Dr. Harmon smiled and shook his head. “I’m not asking you to figure it out this second, Tate. It could take time.”

“I _said_ I don’t like to hurt people. I just understand pain better than other things. I’m comfortable with pain.”

“Why do you think that is?”

Tate stared at him for a long time before answering. “My mother loves me.”

“I’m sure she does, since she’s sending you to me for help.”

“You don’t understand. Don't they say there's a fine line between love and hate? Maybe since I've had so much of her love, in the dream I decide to try hate on for size, see if it’s better. See if it fits.”

“Why would your mother's love drive you to try hate?”

“But now I love someone else, and that feels really good. It’s _real_ love, you know? The kind of love where I would never, ever hurt her. You’re not supposed to hurt the people you love, are you, Dr. Harmon?”

Ben took a deep breath and straightened, then uncrossed his legs and crossed them the opposite way. “No. You’re not supposed to. But sometimes you do, even when you don’t mean to.”

“I won’t _ever_ hurt her, _because_ I love her. I would kill anyone who hurt her. Anyone.” Tate looked at Dr. Harmon, hoping to convey through that look that he meant anyone, even her father. “Wouldn’t you kill to protect your wife, Dr. Harmon? To protect Violet.”

“That’s an urge I think most people can understand, even if they never act on it.”

“I’d act on it. In fact, a part of me looks forward to figuring out who might hurt her someday and hurting them first. Protecting her by removing the threat before it becomes one.”

“Tate, you never know who’s going to hurt the people you love, or why. “ He fidgeted in his seat. “Sometimes, the hurt comes completely unexpected.”

“So a couple innocent people suffer. That’s the price of protecting someone you love, right? The price of protecting and keeping your own close to you.”

“Why do you think you feel that way?”

Tate looked down and blinked back the tears that threatened to fall. He could hear Addy’s screams, feel Constance’s tongue against him, hear the roar of the fire that ate away most of Larry’s face, hear a chain dragging across the floor and the happy grunts of Beau who'd only ever wanted to play and be hugged.

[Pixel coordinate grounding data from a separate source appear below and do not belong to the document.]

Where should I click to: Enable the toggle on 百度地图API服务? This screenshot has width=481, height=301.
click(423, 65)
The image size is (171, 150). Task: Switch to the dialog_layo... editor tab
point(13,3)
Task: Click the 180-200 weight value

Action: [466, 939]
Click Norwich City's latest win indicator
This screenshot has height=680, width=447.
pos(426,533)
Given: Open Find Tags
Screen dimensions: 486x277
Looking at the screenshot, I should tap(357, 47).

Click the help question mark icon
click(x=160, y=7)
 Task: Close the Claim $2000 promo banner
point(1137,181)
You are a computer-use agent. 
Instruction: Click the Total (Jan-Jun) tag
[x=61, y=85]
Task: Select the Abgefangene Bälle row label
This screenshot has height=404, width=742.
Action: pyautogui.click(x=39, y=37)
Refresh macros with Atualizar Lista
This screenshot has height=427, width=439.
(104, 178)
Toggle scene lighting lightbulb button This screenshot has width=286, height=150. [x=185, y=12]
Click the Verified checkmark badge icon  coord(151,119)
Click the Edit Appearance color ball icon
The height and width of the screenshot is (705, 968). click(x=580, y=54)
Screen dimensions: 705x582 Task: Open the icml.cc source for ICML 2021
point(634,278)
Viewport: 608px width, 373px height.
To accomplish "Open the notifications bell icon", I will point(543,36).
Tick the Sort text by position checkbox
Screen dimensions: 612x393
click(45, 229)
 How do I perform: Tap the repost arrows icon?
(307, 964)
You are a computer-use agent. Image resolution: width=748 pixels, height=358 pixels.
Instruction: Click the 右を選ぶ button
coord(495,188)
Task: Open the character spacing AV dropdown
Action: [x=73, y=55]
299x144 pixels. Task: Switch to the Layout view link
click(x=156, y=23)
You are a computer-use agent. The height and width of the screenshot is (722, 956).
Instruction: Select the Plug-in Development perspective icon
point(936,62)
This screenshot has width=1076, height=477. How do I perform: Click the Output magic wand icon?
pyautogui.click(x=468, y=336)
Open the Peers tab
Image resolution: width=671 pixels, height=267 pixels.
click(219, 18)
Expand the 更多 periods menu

“My mother has always told me I’m a lot like her. And it’s probably the truest thing she’s ever said in her life.”

When Tate left the session with Dr. Harmon, he passed a window that faced the house next door. Constance stood framed in it, a satiny dressing gown barely held closed by its tie. She looked pointedly at Tate before closing the curtains, not quite all the way. She left enough of a gap that Tate could see the swell of her breast and the dark triangle of hair between her legs when she let the gown drop.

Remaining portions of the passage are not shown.